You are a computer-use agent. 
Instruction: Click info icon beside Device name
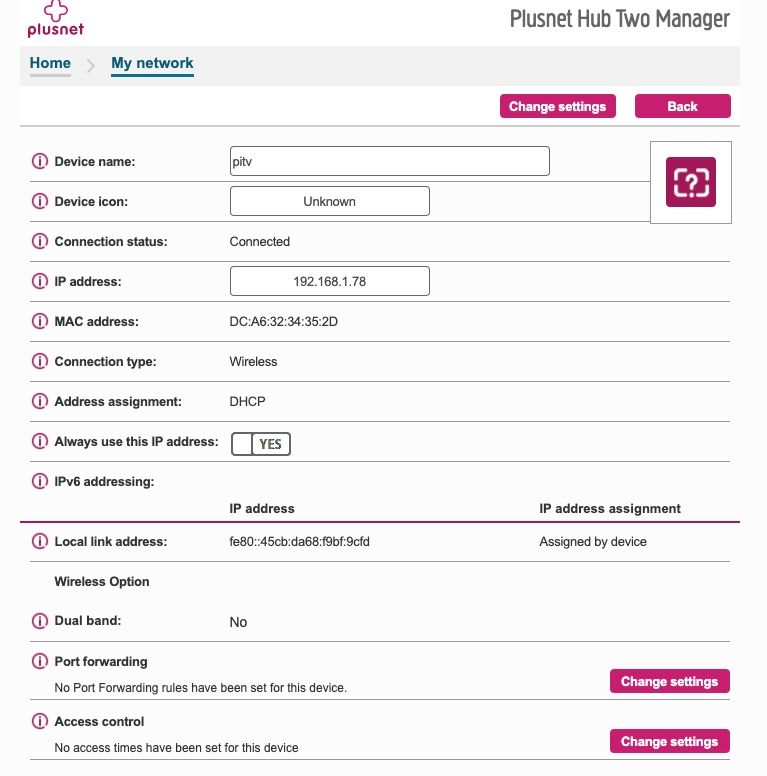(x=40, y=161)
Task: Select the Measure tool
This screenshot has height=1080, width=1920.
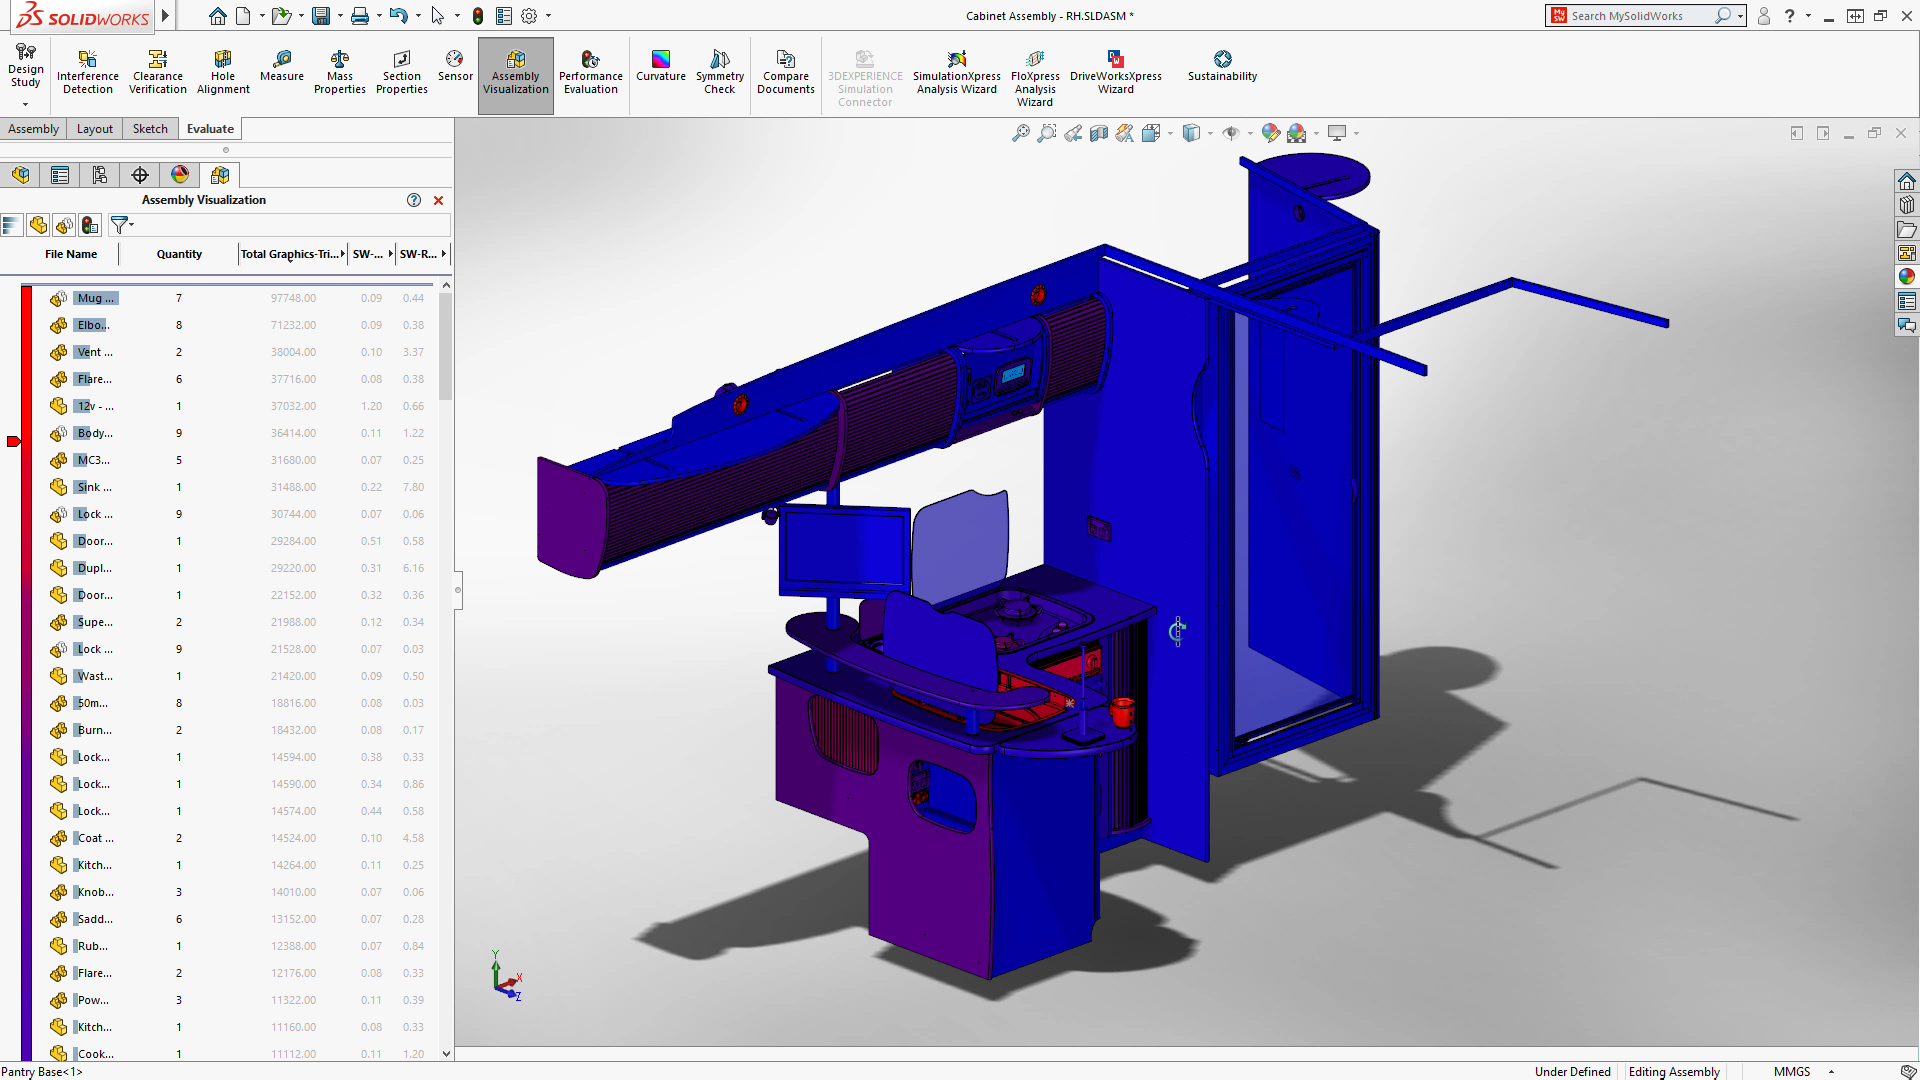Action: (x=281, y=70)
# # #
* [Short exercise]: Put this listing into a two-column CSV with the columns instruction and response and one row per entry. Wrap each field in quotes, change any line breaks to spaces, and leave out the pictures.

* [Result of this task]:
instruction,response
"You are a computer-use agent. Instruction: Click info icon beside Device name","(x=40, y=161)"
"Task: Select the Measure tool This screenshot has height=1080, width=1920.","Action: (x=281, y=70)"